Third Country Nationals as Euro Citizens: The Case Defended
This paper discusses the social and political rights of third-country nationals in EU countries. Whereas the European Citizenship clause introduced by the Amsterdam Treaty excludes this group, this arguably violates basic democratic rights of participation.
ARENA Working Paper 9/1998 (html)
The Amsterdam Treaty bolsters European Citizenship, and thereby inadvertently increases the social and political exclusion of (semi-)permanent third country residents in the EU, who fall outside the scope of Euro Citizenship. Plausible normative political theories deem this a blatant violation of the basic democratic principle that those affected by social institutions should also enjoy political levers of influence. The paper first briefly sketches a Liberal Contractualist defense for awarding this group full citizenship in the relevant Member State, supporting three somewhat contested claims:
- Third country nationals should not only enjoy Euro Citizenship, but also be given national citizenship in the Member State of residence.
- Member states may impose conditions, oaths etc. on such prospective citizens.
- Member States may withhold some privileges from those resident third country nationals who refuse to be naturalized.

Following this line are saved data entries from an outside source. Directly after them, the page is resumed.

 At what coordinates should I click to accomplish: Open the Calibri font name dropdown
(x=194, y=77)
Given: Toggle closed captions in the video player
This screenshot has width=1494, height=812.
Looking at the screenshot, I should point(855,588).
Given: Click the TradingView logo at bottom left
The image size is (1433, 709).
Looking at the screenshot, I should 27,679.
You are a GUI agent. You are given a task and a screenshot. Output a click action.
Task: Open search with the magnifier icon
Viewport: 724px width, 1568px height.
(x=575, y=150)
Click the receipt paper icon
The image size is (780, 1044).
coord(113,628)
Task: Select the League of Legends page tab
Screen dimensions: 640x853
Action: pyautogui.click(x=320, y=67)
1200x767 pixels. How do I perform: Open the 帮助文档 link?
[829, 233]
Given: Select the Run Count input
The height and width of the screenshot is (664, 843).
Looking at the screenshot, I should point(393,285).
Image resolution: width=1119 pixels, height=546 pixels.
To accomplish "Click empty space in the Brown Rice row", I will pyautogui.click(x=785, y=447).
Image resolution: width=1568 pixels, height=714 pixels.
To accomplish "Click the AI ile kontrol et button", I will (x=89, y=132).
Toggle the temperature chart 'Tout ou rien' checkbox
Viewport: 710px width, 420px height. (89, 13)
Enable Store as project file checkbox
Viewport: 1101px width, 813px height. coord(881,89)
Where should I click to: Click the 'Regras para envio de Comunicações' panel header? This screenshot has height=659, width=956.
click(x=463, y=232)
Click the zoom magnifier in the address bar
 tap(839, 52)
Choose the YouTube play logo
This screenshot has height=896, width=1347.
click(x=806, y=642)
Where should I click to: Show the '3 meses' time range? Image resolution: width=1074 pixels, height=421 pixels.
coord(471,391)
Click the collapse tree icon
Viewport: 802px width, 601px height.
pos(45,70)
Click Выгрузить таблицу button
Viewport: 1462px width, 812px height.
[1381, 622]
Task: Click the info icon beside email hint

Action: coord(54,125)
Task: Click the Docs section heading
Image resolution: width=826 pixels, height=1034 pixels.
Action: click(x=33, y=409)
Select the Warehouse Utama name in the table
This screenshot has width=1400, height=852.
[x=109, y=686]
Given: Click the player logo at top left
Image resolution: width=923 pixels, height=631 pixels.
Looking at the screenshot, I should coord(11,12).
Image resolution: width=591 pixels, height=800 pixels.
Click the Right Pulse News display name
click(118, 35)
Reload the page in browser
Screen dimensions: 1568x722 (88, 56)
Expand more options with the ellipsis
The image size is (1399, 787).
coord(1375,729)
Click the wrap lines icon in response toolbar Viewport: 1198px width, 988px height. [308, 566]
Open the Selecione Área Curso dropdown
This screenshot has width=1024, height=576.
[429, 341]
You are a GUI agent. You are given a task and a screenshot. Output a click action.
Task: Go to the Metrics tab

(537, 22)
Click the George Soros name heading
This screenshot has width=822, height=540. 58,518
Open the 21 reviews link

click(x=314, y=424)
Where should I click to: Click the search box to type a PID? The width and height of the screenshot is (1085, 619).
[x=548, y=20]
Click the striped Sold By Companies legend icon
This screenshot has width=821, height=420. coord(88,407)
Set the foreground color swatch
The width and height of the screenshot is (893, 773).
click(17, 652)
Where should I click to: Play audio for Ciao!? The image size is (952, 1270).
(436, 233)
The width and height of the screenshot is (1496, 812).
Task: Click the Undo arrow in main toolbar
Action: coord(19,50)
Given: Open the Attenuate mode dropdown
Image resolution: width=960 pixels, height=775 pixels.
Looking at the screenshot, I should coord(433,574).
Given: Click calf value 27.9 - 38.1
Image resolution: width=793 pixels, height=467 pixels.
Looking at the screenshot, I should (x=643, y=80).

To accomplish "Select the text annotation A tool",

The paper goes on to present and discuss, only to dismiss, the most plausible arguments offered in defense of current practice within the context of a Europe of open borders for Member State citizens. These arguments seek to deny citizenship to third country residents in order
- To protect national and locally endorsed values ensuring social homogeneity of the community;
- To exclude people with non-liberal values;
- To ensure commitment to shared future which warrants democratic rights in the first place;
- To avoid instability caused by citizens with conflicting multiple loyalties;
- To ensure and foster the ideal of active political participation, impossible for dual citizens;
- To avoid backlash problems among current EU citizens which threaten the stability of welfare policies of Member States and the EU.
A later version of this paper was published in D. Smith and s. Wright (eds) (1999) Whose Europe? The turn towards democracy, Blackwell Publishers.